Traditionally, oilseed protein is expressed on an oil-free basis. Protein is also estimated by NIRS with good precision in Oilseed Quality Laboratory.
|Fatty Acid Composition
The functional and nutritional values of different vegetable oils are dependent on the nature of the different fatty acids which are incorporated like building blocks into the oil (triacylglycerols). For example, erucic acid (C22:1) makes up about 50% of the fatty acids of traditional rapeseed and mustard oil. Canola oil, on the other hand, is designed to contain zero erucic acid for nutritional reasons. By definition, erucic acid must make up less than 2% of all fatty acids in canola oil. Recent sales of canola oil products in the international markets have been based upon this oils' low level of saturated fatty acids (mostly palmitic and stearic acid), its high level of mono-unsaturated fatty acids (mostly oleic acid), and its good ratio of polyunsaturated fatty acids (linoleic and linolenic acids).
Fatty acid composition is mostly effected by variety and growing environment. It is important to know the effect of environment on the fatty acid composition of canola in order to determine where seed can be drawn which will make oils meeting the specifications for saturated fatty acids required by processors. Fatty acid composition is determined by a process which starts with extraction of a portion of the oil and its chemical conversion into individual fatty acids (taking apart the triacylglycerols). The fatty acids are then converted to methyl esters, compounds which can easily be converted to gases. The different fatty acids are then separated and analyzed on a Gas Chromatograph (GC). The method is rapid and accurate. Starting from seed, a single sample can be analyzed within 30 minutes. Using GC complete fatty acid profile can be obtained on as many as 15 samples per day in NIFA Oilseed Quality Laboratory. The NIRS technique predicts with good precision the fatty acid profile in the whole seed sample. NIRS seed testing is increased to about 300 samples per day.
Glucosinolates (GSL) are natural components of canola, rapeseed, and mustard seed. These compounds are found in all Brassica vegetables (cabbage, Brussels sprouts, radishes, broccoli, and cauliflower) and are responsible for the desirable pungent smell and sharp flavour associated with these foodstuffs. GSL are also natural toxicants, being associated with goitre and liver damage when consumed in large quantities. Brassica seeds such as rapeseed and mustard are particularly rich in GSL. While high levels of GSL may be desirable in the case of mustard seed destined for condiment use, the high levels of GSL found in rapeseed meal have restricted the use of this seed as a source of protein in compound feeds. Plant breeding to reduce the level of GSL in rapeseed resulted in canola seed. Nutritional studies have demonstrated that substantially more canola meal can be used in compound feeds than rapeseed meal.

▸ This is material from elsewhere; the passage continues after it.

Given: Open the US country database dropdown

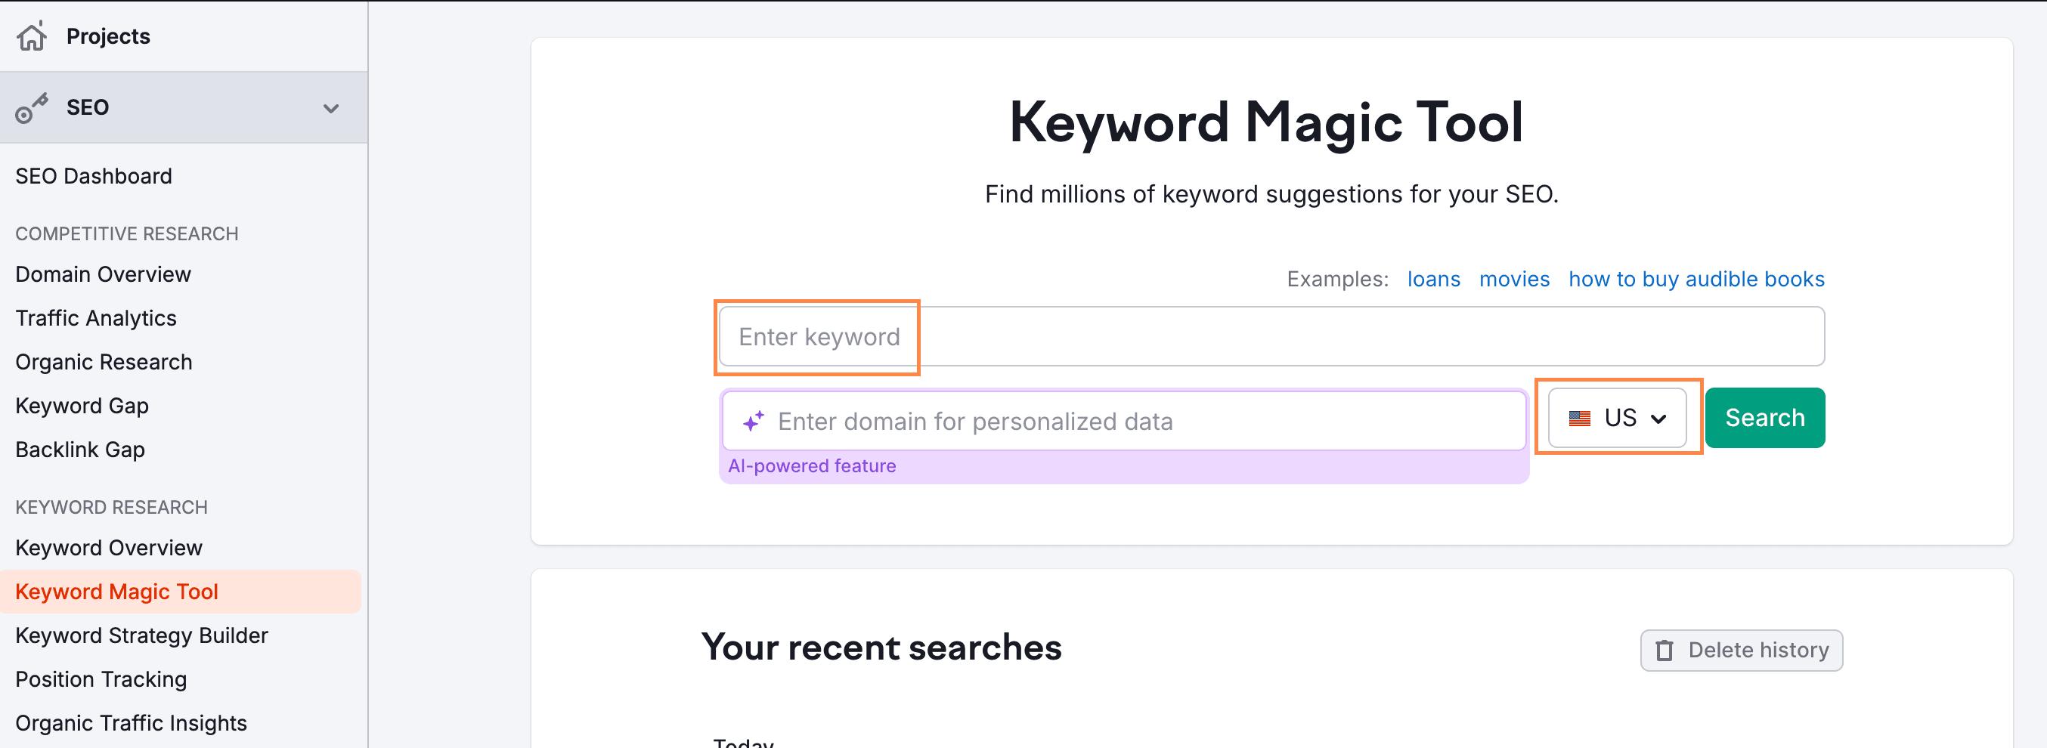Looking at the screenshot, I should 1617,418.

GSL are ionic, that is they are charged molecules. They are determined by first extracting them from the seed into water, then isolating them from interfering components. They are then converted into an uncharged molecule with an enzyme, and are analyzed by UV vis Spectroscopy. The current definition of canola requires that only part of the total GSL in a sample (the aliphatic GSL) be measured. Canola seed contains less than 30 micromoles per gram of these aliphatic compounds expressed on an oil-free. The GSL in whole seeds of brassicas are predicted through more rapid and less expensive methodologies “NIRS” at NIFA.
GSL levels are highly dependent on environment with up to 3- fold differences being noted between seed planted and seed harvested. It is important that the GSL level in the crop be monitored closely to determine if the canola specification is being met.